Requirements:
Format part of the data below as a JSON list of strings, one string per line, with blank lines omitted. Begin at the line that has "How do I perform: Switch" and stop after the line that has "tap(101, 438)".

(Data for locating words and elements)

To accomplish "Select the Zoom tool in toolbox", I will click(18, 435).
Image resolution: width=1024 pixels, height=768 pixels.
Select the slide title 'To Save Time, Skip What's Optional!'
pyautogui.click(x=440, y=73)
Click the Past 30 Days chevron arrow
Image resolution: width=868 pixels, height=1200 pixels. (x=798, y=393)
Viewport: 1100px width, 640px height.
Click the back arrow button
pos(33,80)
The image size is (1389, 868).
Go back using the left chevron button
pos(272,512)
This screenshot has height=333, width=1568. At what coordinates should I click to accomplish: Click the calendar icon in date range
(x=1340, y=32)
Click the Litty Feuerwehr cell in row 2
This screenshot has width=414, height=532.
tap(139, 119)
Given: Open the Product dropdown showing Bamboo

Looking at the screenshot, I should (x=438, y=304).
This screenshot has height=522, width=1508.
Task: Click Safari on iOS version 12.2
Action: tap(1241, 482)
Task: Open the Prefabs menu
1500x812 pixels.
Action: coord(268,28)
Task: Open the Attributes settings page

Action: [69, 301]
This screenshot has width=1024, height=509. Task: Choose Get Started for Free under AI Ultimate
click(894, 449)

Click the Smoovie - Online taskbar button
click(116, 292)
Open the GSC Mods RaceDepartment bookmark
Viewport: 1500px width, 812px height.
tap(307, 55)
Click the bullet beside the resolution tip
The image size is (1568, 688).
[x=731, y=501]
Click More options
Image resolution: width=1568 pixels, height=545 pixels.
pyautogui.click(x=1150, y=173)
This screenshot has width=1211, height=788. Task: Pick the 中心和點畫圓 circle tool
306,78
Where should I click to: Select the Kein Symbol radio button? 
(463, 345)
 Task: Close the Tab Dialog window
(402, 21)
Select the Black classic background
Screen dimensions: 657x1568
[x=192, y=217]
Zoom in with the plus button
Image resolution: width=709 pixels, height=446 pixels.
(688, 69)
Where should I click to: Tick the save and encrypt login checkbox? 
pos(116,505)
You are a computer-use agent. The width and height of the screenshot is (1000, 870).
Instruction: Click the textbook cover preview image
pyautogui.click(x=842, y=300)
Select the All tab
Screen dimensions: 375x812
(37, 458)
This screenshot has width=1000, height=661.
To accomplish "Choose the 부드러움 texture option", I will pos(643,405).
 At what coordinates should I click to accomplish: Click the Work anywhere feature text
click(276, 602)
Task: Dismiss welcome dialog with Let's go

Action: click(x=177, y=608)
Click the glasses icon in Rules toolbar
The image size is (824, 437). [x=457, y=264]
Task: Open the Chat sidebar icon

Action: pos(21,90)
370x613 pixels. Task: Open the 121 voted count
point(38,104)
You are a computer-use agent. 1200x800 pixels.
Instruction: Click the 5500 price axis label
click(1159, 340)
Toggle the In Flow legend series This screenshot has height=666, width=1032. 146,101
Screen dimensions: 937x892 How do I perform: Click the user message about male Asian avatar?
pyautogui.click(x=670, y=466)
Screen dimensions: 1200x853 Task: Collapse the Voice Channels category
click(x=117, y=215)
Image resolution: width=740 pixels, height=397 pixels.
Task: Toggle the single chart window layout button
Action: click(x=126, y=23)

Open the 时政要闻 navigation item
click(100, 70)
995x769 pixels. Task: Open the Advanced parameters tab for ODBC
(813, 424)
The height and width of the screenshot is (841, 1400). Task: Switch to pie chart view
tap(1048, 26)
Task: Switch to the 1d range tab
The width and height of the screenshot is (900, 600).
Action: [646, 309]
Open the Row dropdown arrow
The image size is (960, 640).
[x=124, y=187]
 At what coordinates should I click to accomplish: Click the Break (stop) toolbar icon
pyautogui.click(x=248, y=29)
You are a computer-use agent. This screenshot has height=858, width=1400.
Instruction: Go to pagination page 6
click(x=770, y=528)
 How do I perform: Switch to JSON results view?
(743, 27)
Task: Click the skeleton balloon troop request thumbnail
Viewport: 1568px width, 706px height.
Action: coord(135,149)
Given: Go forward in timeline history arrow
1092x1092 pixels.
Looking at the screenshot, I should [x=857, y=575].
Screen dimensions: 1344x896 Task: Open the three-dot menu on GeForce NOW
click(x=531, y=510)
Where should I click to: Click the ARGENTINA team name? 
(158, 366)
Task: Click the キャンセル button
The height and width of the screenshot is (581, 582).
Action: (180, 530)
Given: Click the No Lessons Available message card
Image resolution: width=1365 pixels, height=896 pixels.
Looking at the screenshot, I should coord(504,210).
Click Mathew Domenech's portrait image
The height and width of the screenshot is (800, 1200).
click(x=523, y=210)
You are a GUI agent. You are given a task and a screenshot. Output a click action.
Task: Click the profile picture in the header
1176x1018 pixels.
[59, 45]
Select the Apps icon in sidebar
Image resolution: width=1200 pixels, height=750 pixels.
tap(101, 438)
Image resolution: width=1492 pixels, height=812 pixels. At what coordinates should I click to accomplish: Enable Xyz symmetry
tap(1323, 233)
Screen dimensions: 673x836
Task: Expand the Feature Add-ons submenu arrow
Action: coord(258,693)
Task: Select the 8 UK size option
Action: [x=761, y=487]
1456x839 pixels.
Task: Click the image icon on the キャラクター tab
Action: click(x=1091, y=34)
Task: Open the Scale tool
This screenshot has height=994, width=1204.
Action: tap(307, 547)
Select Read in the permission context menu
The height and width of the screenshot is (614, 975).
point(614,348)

Written reply:
[
  " How do I perform: Switch to JSON results view?",
  "(743, 27)",
  "Task: Click the skeleton balloon troop request thumbnail",
  "Viewport: 1568px width, 706px height.",
  "Action: coord(135,149)",
  "Given: Go forward in timeline history arrow",
  "1092x1092 pixels.",
  "Looking at the screenshot, I should [x=857, y=575].",
  "Screen dimensions: 1344x896 Task: Open the three-dot menu on GeForce NOW",
  "click(x=531, y=510)",
  "Where should I click to: Click the ARGENTINA team name? ",
  "(158, 366)",
  "Task: Click the キャンセル button",
  "The height and width of the screenshot is (581, 582).",
  "Action: (180, 530)",
  "Given: Click the No Lessons Available message card",
  "Image resolution: width=1365 pixels, height=896 pixels.",
  "Looking at the screenshot, I should coord(504,210).",
  "Click Mathew Domenech's portrait image",
  "The height and width of the screenshot is (800, 1200).",
  "click(x=523, y=210)",
  "You are a GUI agent. You are given a task and a screenshot. Output a click action.",
  "Task: Click the profile picture in the header",
  "1176x1018 pixels.",
  "[59, 45]",
  "Select the Apps icon in sidebar",
  "Image resolution: width=1200 pixels, height=750 pixels.",
  "tap(101, 438)"
]